**Supplied entries**.
►

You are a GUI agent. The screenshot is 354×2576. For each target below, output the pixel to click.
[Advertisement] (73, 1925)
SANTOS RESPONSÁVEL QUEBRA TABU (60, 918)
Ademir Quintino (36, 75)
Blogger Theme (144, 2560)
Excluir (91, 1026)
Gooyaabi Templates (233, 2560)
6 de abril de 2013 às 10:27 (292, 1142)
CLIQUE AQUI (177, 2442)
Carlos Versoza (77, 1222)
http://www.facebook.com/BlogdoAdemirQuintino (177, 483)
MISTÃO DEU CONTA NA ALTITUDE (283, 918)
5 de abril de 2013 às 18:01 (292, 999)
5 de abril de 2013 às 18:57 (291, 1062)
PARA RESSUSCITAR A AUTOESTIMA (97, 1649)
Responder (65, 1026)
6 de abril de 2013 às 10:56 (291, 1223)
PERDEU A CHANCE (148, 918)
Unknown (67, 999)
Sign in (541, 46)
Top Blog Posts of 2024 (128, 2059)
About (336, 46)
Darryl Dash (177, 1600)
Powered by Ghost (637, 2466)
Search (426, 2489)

◄

**What needs to be done**.
The records above should be given again in full, exactly as written.

**Completed task**.
You are a GUI agent. The screenshot is 354×2576. For each target below, output the pixel to click.
[Advertisement] (73, 1925)
SANTOS RESPONSÁVEL QUEBRA TABU (60, 918)
Ademir Quintino (36, 75)
Blogger Theme (144, 2560)
Excluir (91, 1026)
Gooyaabi Templates (233, 2560)
6 de abril de 2013 às 10:27 (292, 1142)
CLIQUE AQUI (177, 2442)
Carlos Versoza (77, 1222)
http://www.facebook.com/BlogdoAdemirQuintino (177, 483)
MISTÃO DEU CONTA NA ALTITUDE (283, 918)
5 de abril de 2013 às 18:01 (292, 999)
5 de abril de 2013 às 18:57 (291, 1062)
PARA RESSUSCITAR A AUTOESTIMA (97, 1649)
Responder (65, 1026)
6 de abril de 2013 às 10:56 (291, 1223)
PERDEU A CHANCE (148, 918)
Unknown (67, 999)
Sign in (541, 46)
Top Blog Posts of 2024 (128, 2059)
About (336, 46)
Darryl Dash (177, 1600)
Powered by Ghost (637, 2466)
Search (426, 2489)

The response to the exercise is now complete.